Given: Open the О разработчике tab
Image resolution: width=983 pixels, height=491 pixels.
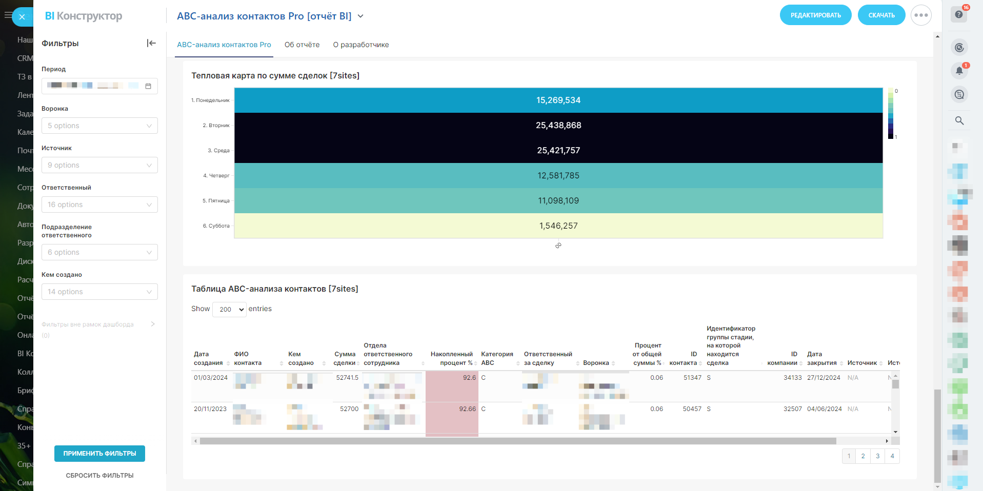Looking at the screenshot, I should click(x=360, y=45).
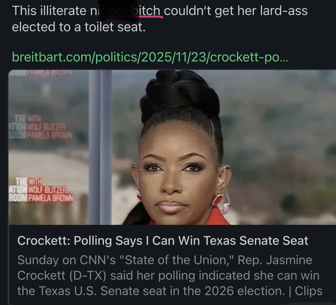Viewport: 336px width, 305px height.
Task: Click the 'PAMELA BROWN' text at image top-left
Action: pyautogui.click(x=49, y=73)
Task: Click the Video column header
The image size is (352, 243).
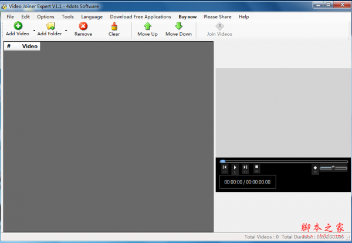Action: pos(29,46)
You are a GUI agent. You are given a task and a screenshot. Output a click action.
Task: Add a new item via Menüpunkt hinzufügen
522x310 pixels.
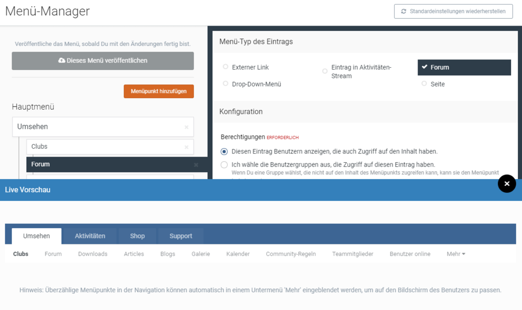point(159,91)
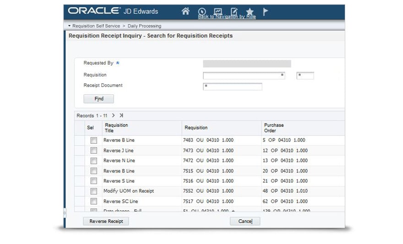Check the box for Reverse J Line
403x244 pixels.
[x=93, y=151]

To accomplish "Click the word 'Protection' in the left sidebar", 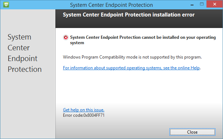I will [x=24, y=69].
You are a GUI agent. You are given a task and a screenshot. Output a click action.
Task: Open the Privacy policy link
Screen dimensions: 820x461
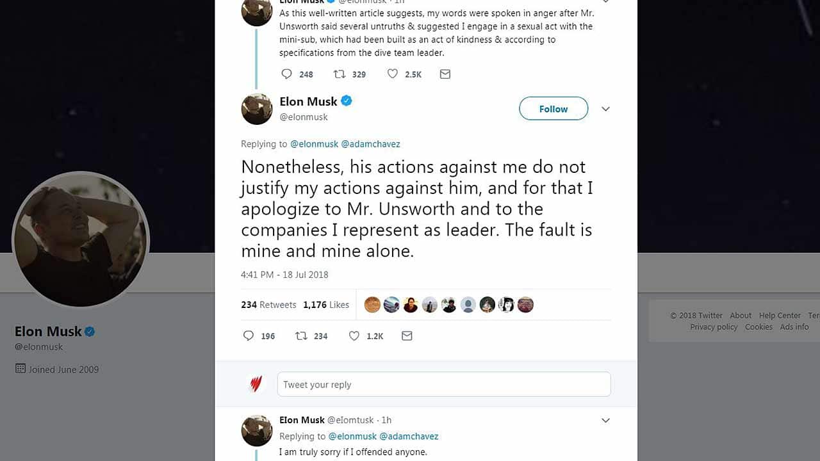[x=714, y=327]
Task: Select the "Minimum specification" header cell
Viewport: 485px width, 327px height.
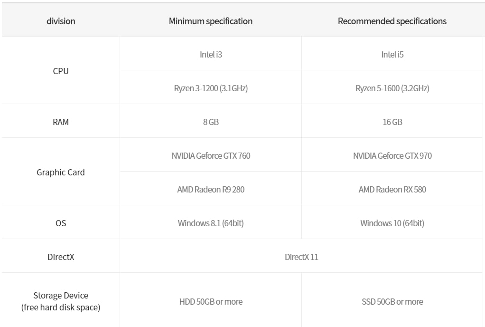Action: coord(211,21)
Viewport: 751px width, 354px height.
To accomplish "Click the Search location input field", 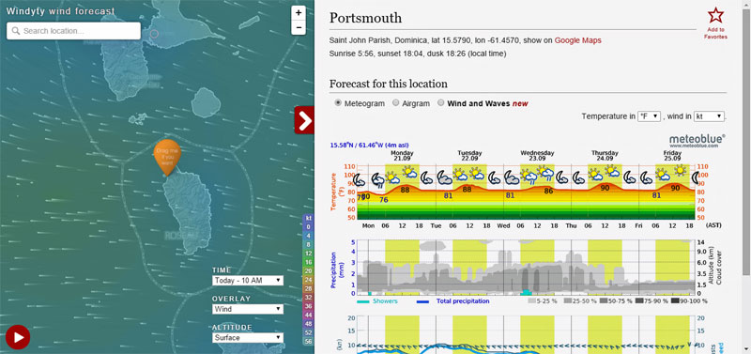I will [x=74, y=31].

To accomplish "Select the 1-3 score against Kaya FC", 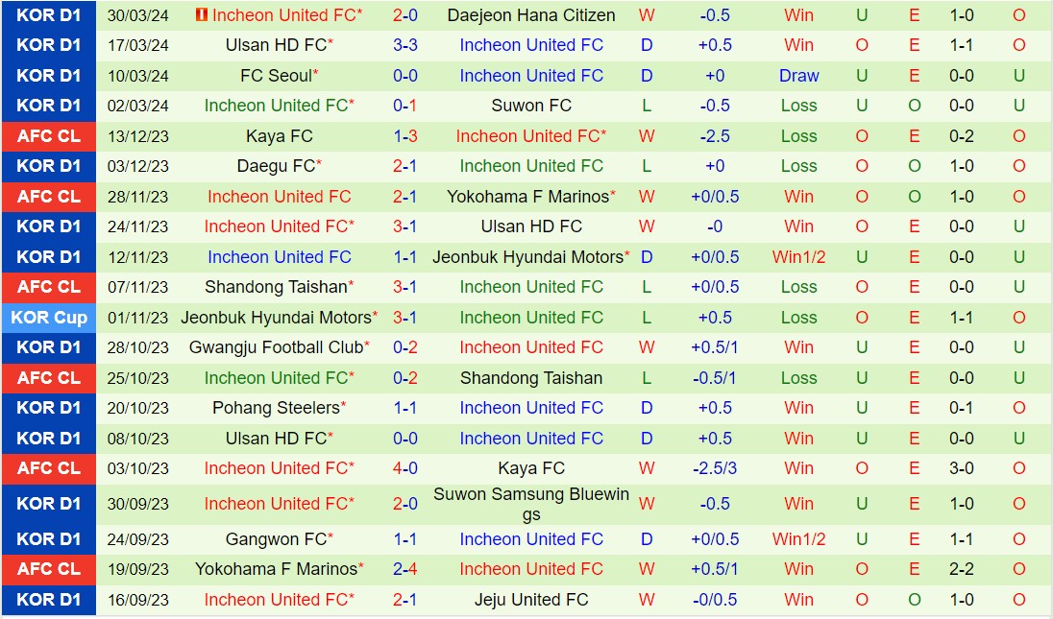I will point(405,136).

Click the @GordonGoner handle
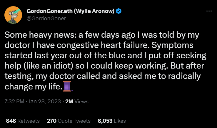pyautogui.click(x=46, y=18)
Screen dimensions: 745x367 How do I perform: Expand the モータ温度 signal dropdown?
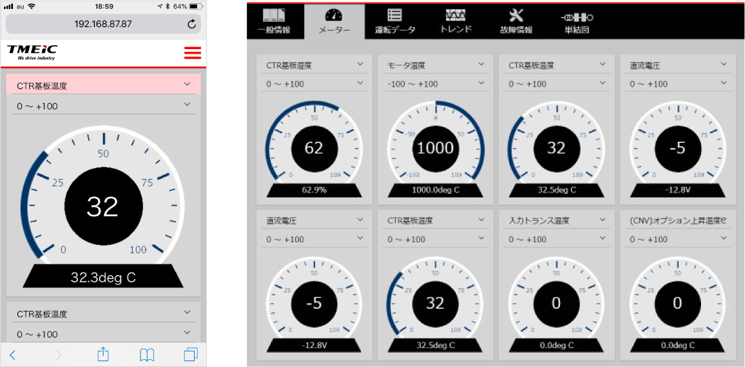tap(435, 65)
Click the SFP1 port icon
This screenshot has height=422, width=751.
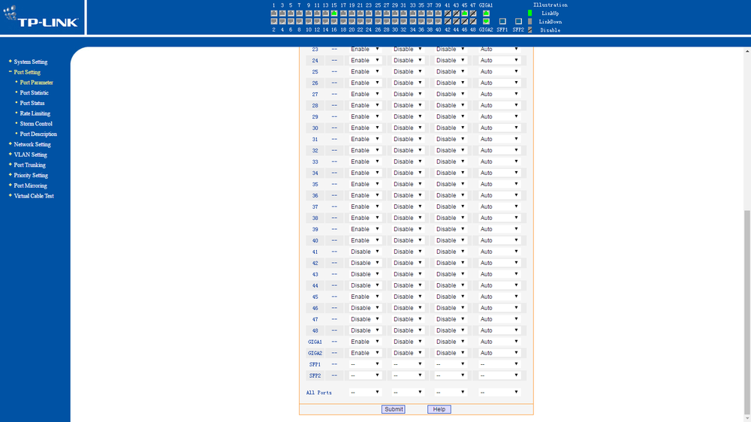click(x=502, y=22)
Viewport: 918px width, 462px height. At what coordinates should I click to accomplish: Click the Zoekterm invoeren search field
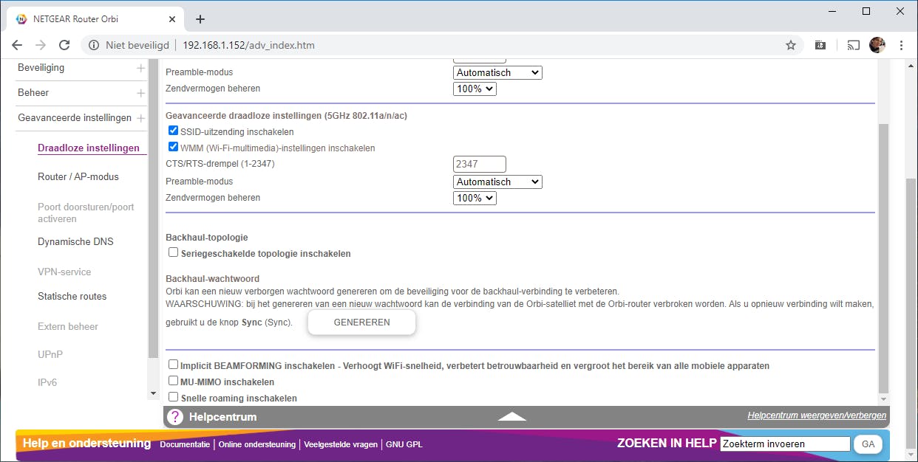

◆ **PROBLEM STATEMENT**
Please output the lines from the line that contains "Screen dimensions: 745x367" through the end of the records, both ends included, exactly and with no pictures.

◆ **FINISHED TASK**
Screen dimensions: 745x367 How do I perform: Expand the モータ温度 signal dropdown?
tap(435, 65)
Click the SFP1 port icon
This screenshot has height=422, width=751.
click(x=502, y=22)
Viewport: 918px width, 462px height. At what coordinates should I click to accomplish: Click the Zoekterm invoeren search field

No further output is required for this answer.